┌──

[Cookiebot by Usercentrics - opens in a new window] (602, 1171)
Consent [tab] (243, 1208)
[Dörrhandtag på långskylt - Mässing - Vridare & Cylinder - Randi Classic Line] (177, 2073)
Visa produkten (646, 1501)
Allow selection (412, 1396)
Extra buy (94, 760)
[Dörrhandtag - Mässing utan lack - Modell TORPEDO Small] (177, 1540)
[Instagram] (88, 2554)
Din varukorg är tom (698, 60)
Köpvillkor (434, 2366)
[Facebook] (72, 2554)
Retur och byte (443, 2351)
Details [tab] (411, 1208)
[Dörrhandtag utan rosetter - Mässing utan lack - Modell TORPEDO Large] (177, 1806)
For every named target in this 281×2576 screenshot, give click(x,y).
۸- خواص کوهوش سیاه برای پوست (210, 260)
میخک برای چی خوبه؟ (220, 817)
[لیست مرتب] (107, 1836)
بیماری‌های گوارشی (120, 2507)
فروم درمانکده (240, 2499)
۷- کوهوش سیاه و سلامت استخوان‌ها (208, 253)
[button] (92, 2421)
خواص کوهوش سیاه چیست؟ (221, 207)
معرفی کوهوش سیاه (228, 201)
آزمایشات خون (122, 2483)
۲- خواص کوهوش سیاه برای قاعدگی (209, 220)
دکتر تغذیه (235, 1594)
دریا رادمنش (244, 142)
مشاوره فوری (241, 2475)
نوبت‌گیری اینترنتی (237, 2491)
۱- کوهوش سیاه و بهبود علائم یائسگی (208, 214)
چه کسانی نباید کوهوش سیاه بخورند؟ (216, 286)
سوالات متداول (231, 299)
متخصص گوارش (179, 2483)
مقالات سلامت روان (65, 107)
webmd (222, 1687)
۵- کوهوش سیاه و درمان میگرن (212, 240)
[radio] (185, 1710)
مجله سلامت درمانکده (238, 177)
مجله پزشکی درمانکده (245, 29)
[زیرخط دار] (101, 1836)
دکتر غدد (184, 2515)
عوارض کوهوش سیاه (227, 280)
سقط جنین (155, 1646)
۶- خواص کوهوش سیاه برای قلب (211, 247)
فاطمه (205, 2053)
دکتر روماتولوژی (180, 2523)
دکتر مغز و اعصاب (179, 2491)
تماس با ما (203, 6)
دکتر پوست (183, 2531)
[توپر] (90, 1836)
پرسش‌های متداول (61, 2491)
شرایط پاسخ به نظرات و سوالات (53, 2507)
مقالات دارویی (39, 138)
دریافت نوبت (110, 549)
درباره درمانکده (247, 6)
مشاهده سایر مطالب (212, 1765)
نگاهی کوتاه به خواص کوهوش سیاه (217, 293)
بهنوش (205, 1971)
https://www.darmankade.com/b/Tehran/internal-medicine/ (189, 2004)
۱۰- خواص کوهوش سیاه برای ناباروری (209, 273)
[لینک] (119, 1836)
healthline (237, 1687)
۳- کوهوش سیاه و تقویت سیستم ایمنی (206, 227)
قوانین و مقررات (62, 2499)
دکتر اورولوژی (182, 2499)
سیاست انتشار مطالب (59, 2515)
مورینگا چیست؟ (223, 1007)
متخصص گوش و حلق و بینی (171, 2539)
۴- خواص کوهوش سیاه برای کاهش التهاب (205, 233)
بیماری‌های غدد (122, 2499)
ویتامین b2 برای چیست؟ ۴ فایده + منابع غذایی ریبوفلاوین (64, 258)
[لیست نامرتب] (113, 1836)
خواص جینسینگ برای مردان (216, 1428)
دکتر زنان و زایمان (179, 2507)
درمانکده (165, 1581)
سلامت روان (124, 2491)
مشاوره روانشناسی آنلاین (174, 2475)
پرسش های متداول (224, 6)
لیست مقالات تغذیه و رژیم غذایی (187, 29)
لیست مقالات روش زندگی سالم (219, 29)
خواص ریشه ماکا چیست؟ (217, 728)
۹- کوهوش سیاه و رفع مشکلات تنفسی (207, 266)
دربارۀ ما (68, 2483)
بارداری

└──

Output every entry again, exactly as given.

= Exercise solution =
[Cookiebot by Usercentrics - opens in a new window] (602, 1171)
Consent [tab] (243, 1208)
[Dörrhandtag på långskylt - Mässing - Vridare & Cylinder - Randi Classic Line] (177, 2073)
Visa produkten (646, 1501)
Allow selection (412, 1396)
Extra buy (94, 760)
[Dörrhandtag - Mässing utan lack - Modell TORPEDO Small] (177, 1540)
[Instagram] (88, 2554)
Din varukorg är tom (698, 60)
Köpvillkor (434, 2366)
[Facebook] (72, 2554)
Retur och byte (443, 2351)
Details [tab] (411, 1208)
[Dörrhandtag utan rosetter - Mässing utan lack - Modell TORPEDO Large] (177, 1806)
For every named target in this 281×2576 screenshot, give click(x,y).
۸- خواص کوهوش سیاه برای پوست (210, 260)
میخک برای چی خوبه؟ (220, 817)
[لیست مرتب] (107, 1836)
بیماری‌های گوارشی (120, 2507)
فروم درمانکده (240, 2499)
۷- کوهوش سیاه و سلامت استخوان‌ها (208, 253)
[button] (92, 2421)
خواص کوهوش سیاه چیست؟ (221, 207)
معرفی کوهوش سیاه (228, 201)
آزمایشات خون (122, 2483)
۲- خواص کوهوش سیاه برای قاعدگی (209, 220)
دکتر تغذیه (235, 1594)
دریا رادمنش (244, 142)
مشاوره فوری (241, 2475)
نوبت‌گیری اینترنتی (237, 2491)
۱- کوهوش سیاه و بهبود علائم یائسگی (208, 214)
چه کسانی نباید کوهوش سیاه بخورند؟ (216, 286)
سوالات متداول (231, 299)
متخصص گوارش (179, 2483)
مقالات سلامت روان (65, 107)
webmd (222, 1687)
۵- کوهوش سیاه و درمان میگرن (212, 240)
[radio] (185, 1710)
مجله سلامت درمانکده (238, 177)
مجله پزشکی درمانکده (245, 29)
[زیرخط دار] (101, 1836)
دکتر غدد (184, 2515)
عوارض کوهوش سیاه (227, 280)
سقط جنین (155, 1646)
۶- خواص کوهوش سیاه برای قلب (211, 247)
فاطمه (205, 2053)
دکتر روماتولوژی (180, 2523)
دکتر مغز و اعصاب (179, 2491)
تماس با ما (203, 6)
دکتر پوست (183, 2531)
[توپر] (90, 1836)
پرسش‌های متداول (61, 2491)
شرایط پاسخ به نظرات و سوالات (53, 2507)
مقالات دارویی (39, 138)
دریافت نوبت (110, 549)
درباره درمانکده (247, 6)
مشاهده سایر مطالب (212, 1765)
نگاهی کوتاه به خواص کوهوش سیاه (217, 293)
بهنوش (205, 1971)
https://www.darmankade.com/b/Tehran/internal-medicine/ (189, 2004)
۱۰- خواص کوهوش سیاه برای ناباروری (209, 273)
[لینک] (119, 1836)
healthline (237, 1687)
۳- کوهوش سیاه و تقویت سیستم ایمنی (206, 227)
قوانین و مقررات (62, 2499)
دکتر اورولوژی (182, 2499)
سیاست انتشار مطالب (59, 2515)
مورینگا چیست؟ (223, 1007)
متخصص گوش و حلق و بینی (171, 2539)
۴- خواص کوهوش سیاه برای کاهش التهاب (205, 233)
بیماری‌های غدد (122, 2499)
ویتامین b2 برای چیست؟ ۴ فایده + منابع غذایی ریبوفلاوین (64, 258)
[لیست نامرتب] (113, 1836)
خواص جینسینگ برای مردان (216, 1428)
دکتر زنان و زایمان (179, 2507)
درمانکده (165, 1581)
سلامت روان (124, 2491)
مشاوره روانشناسی آنلاین (174, 2475)
پرسش های متداول (224, 6)
لیست مقالات تغذیه و رژیم غذایی (187, 29)
لیست مقالات روش زندگی سالم (219, 29)
خواص ریشه ماکا چیست؟ (217, 728)
۹- کوهوش سیاه و رفع مشکلات تنفسی (207, 266)
دربارۀ ما (68, 2483)
بارداری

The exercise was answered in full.